CBP seeks info on body-worn cameras for use by Border Patrol

The agency is also curious about whether these cameras have facial recognition capabilities.
Yuma Sector Border Patrol Agents patrol the Colorado River near Yuma, Arizona; U.S. Customs and Border Protection
Yuma Sector Border Patrol Agents patrol the Colorado River near Yuma, Arizona in February 2019. (U.S. Customs and Border Protection / Jerry Glaser / Flickr)

U.S. Customs and Border Protection is soliciting information on body-worn cameras and an attendant video management system to create an “Incident Driven Video Recording System.”

CBP also wants to know whether facial recognition and facial comparison technology is available to be run on these cameras.

The agency’s request for information (RFI) indicates an interest in the full lifecycle of the video process — from the actual cameras used to capture video, to the video management system where it can be redacted, tagged and searched as necessary, to the cloud storage where it can be stored.

CBP envisions the body cams being used by Border Patrol agents in service of their two-fold mission — detecting and apprehending illegal aliens and detecting illegal narcotics. The cameras would be part of a “targeted deployment” to “known interdiction points” where fixed cameras can’t capture interactions between Border Patrol agents and the public. The RFI says footage must be encrypted, high-definition and offloadable with “limited user effort.”
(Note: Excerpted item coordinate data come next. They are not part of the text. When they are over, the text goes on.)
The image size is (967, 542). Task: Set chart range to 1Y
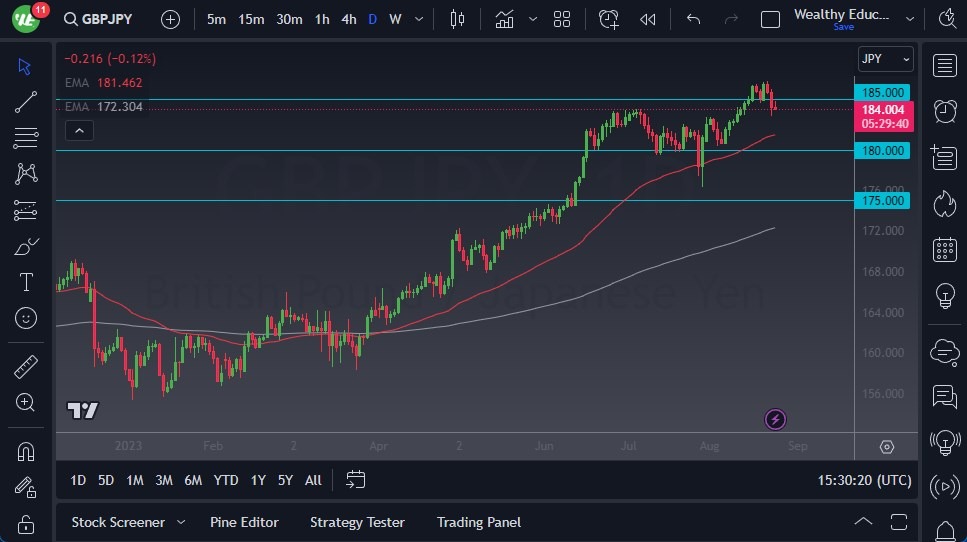[x=258, y=480]
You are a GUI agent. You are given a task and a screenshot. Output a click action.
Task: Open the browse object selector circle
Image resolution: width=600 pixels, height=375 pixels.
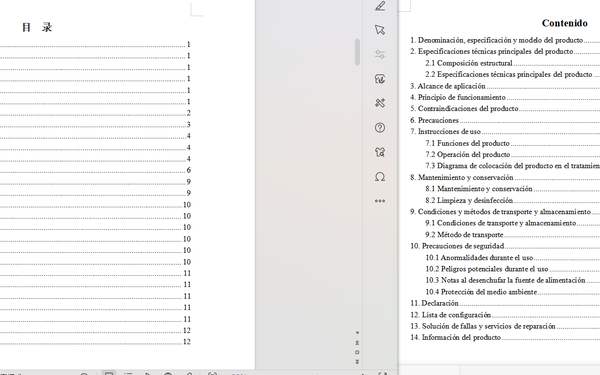(357, 352)
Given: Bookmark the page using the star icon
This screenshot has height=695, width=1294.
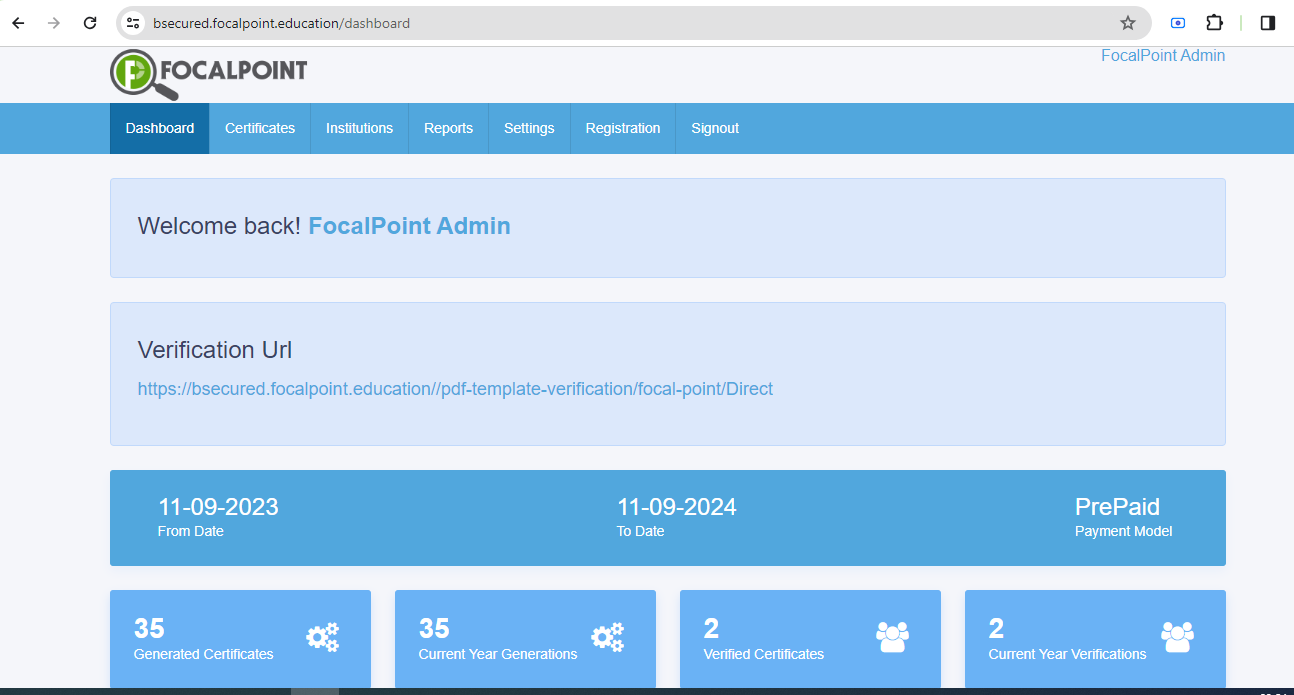Looking at the screenshot, I should pos(1128,22).
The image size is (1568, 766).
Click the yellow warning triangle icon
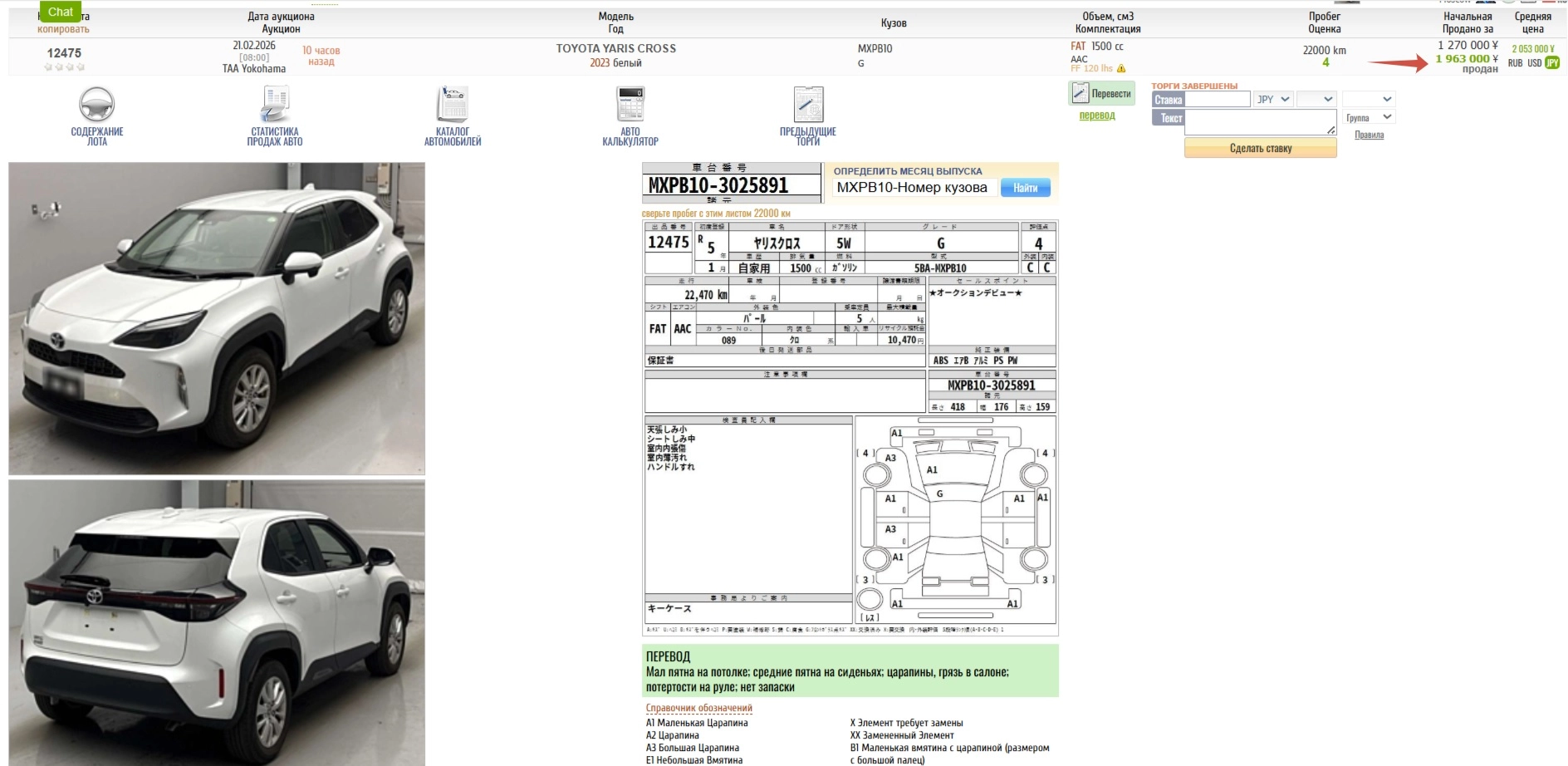(x=1121, y=69)
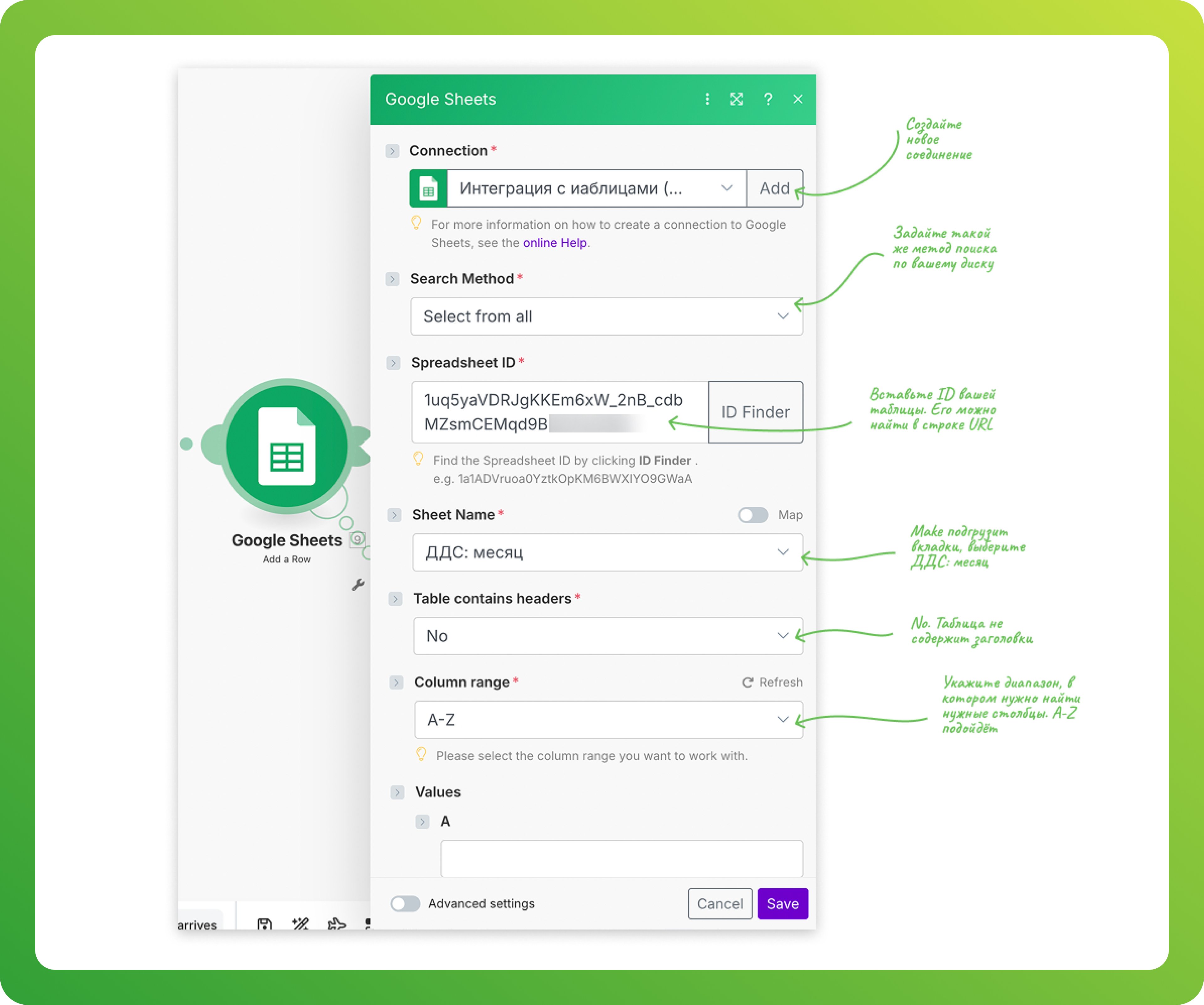Expand the Connection field section chevron
Screen dimensions: 1204x1005
[392, 151]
The RFI also includes a couple “features of potential interest,” and this is where facial recognition comes in. “Is this capability currently available?” the RFI asks. “If currently under development, when will it be operational? If applicable, explain why the vendor has decided not to offer the feature at this time.”

One company has already publicly answered this question — in July the leading body camera company Axon announced that it would not enable facial recognition on its devices. This announcement followed a review by the company’s independent ethics board, where the board concluded that “face recognition technology is not currently reliable enough to ethically justify its use.”
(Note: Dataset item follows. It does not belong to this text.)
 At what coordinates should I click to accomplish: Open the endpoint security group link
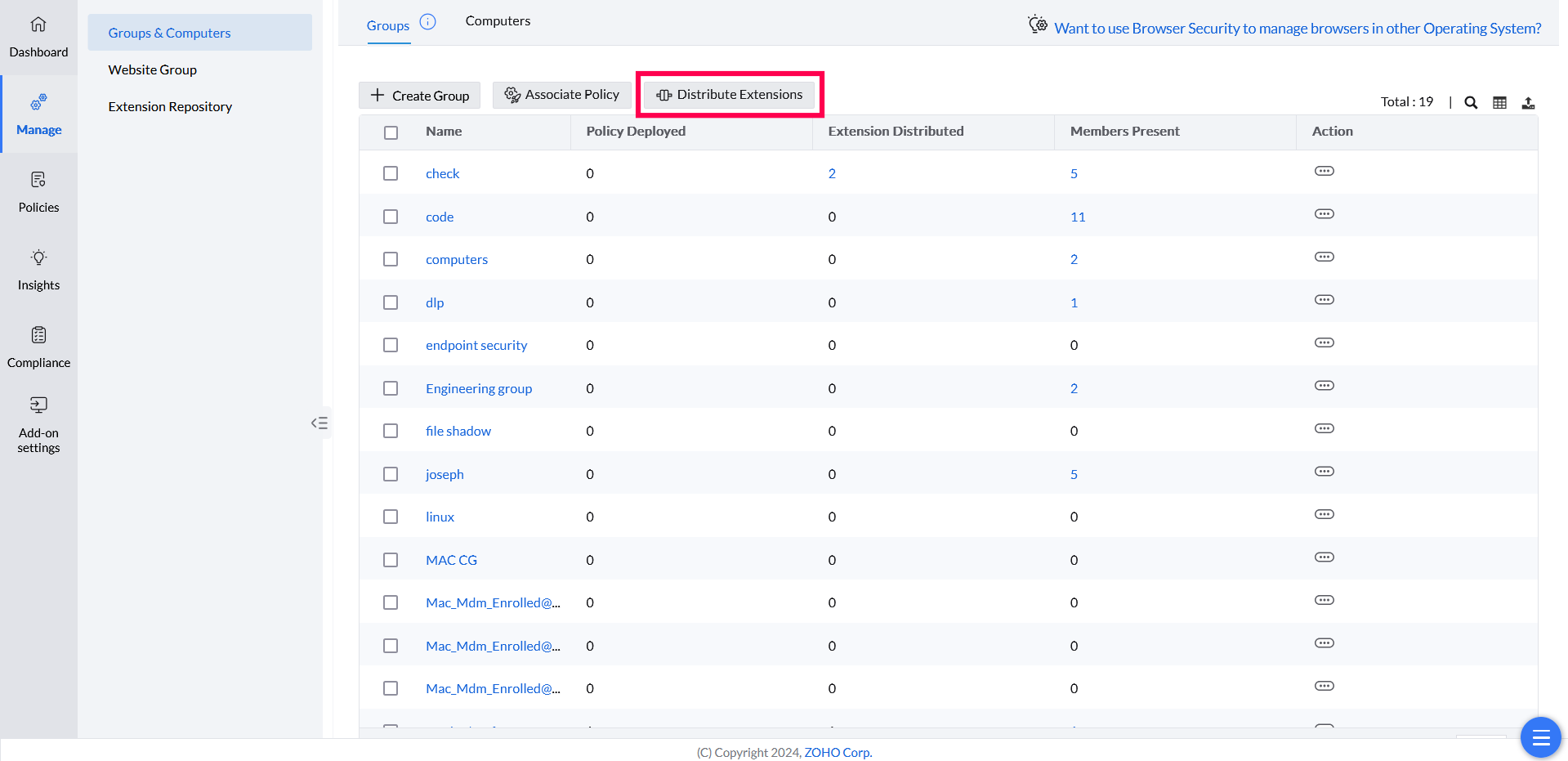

While the facial recognition component in this particular RFI is only a nice-to-have, CBP has previously stated that it envisions a world where the biometric technology is used for “all passenger applications.”

“The paradigm will evolve from biographic data focused to biometric data centric,” the agency wrote in a draft RFQ from this summer. “CBP will identify travelers biometrically based on information already in CBP holdings as an alternative to having the traveler present their travel document.”
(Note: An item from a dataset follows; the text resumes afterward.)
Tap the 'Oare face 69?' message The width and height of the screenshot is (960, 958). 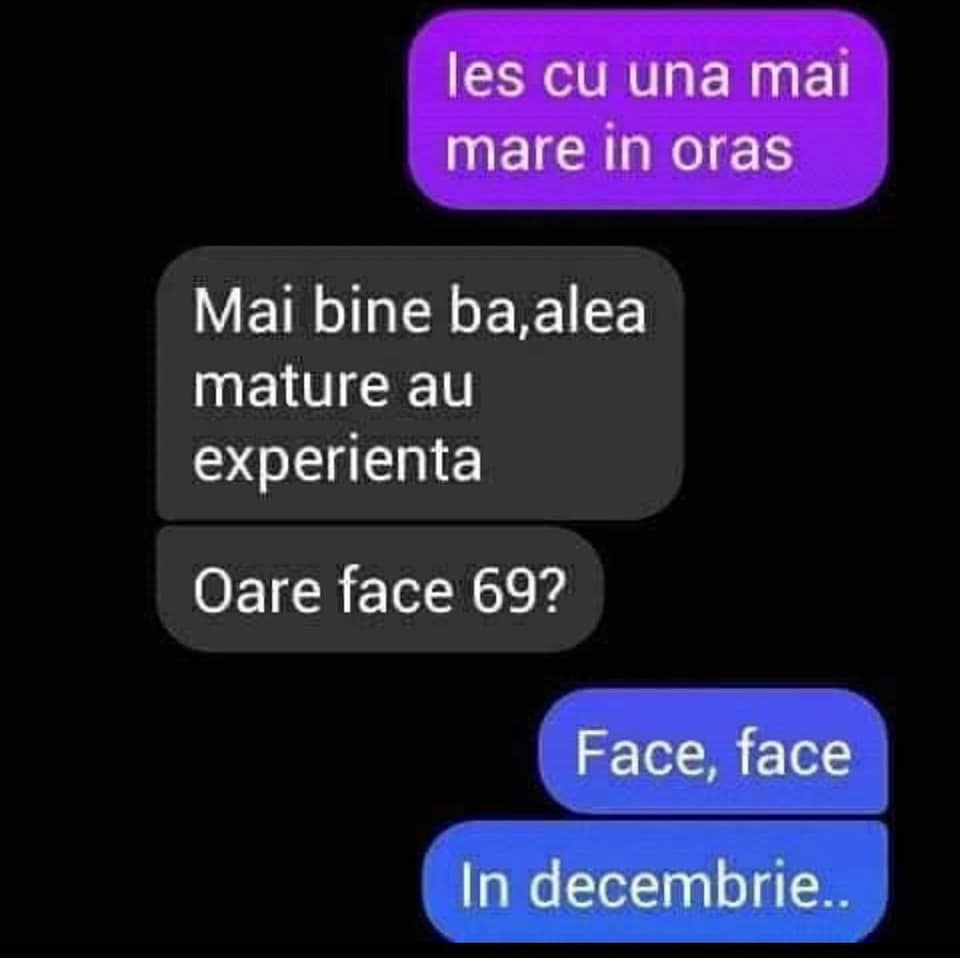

The agency is already using facial recognition, in keeping with an existing legislative mandate, to verify the identities of departing international travelers through its Biometric Exit Program. But the technology is somewhat controversial, too — lawmakers and civil liberties groups have questioned its use.


CBP began a six month test of this Incident Driven Video Recording System in May 2018. The goal of that pilot was to “determine CBP’s capability needs and gaps with documenting incidents and to enhance transparency of operations through the use of fixed, vehicle mounted, and body-worn cameras, while supporting officer safety.” Now, it seems, the agency is moving forward.

Responses to the RFI are due by Oct. 31.